WORK REQUIRED: Output the records that follow, keeping every line exactly as it is.

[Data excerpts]

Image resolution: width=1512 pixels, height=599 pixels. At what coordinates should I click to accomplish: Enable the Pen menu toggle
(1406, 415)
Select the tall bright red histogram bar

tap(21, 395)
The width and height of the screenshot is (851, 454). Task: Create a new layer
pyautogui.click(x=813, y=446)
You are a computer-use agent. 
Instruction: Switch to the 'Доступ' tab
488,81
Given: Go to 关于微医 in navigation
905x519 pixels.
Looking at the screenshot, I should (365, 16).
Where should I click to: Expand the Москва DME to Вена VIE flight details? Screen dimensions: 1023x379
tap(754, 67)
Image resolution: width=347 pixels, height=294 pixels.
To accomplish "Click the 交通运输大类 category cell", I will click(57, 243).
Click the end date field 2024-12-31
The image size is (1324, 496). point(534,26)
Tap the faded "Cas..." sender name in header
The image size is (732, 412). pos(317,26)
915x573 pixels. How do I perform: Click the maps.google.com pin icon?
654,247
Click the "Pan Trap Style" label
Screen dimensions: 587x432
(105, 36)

RESPONSE FOR THIS EXERCISE:
Image resolution: width=1512 pixels, height=599 pixels. At what coordinates should I click to accomplish: Enable the Pen menu toggle
(1406, 415)
Select the tall bright red histogram bar

tap(21, 395)
The width and height of the screenshot is (851, 454). Task: Create a new layer
pyautogui.click(x=813, y=446)
You are a computer-use agent. 
Instruction: Switch to the 'Доступ' tab
488,81
Given: Go to 关于微医 in navigation
905x519 pixels.
Looking at the screenshot, I should (365, 16).
Where should I click to: Expand the Москва DME to Вена VIE flight details? Screen dimensions: 1023x379
tap(754, 67)
Image resolution: width=347 pixels, height=294 pixels.
To accomplish "Click the 交通运输大类 category cell", I will click(57, 243).
Click the end date field 2024-12-31
The image size is (1324, 496). point(534,26)
Tap the faded "Cas..." sender name in header
The image size is (732, 412). pos(317,26)
915x573 pixels. How do I perform: Click the maps.google.com pin icon?
654,247
Click the "Pan Trap Style" label
Screen dimensions: 587x432
(105, 36)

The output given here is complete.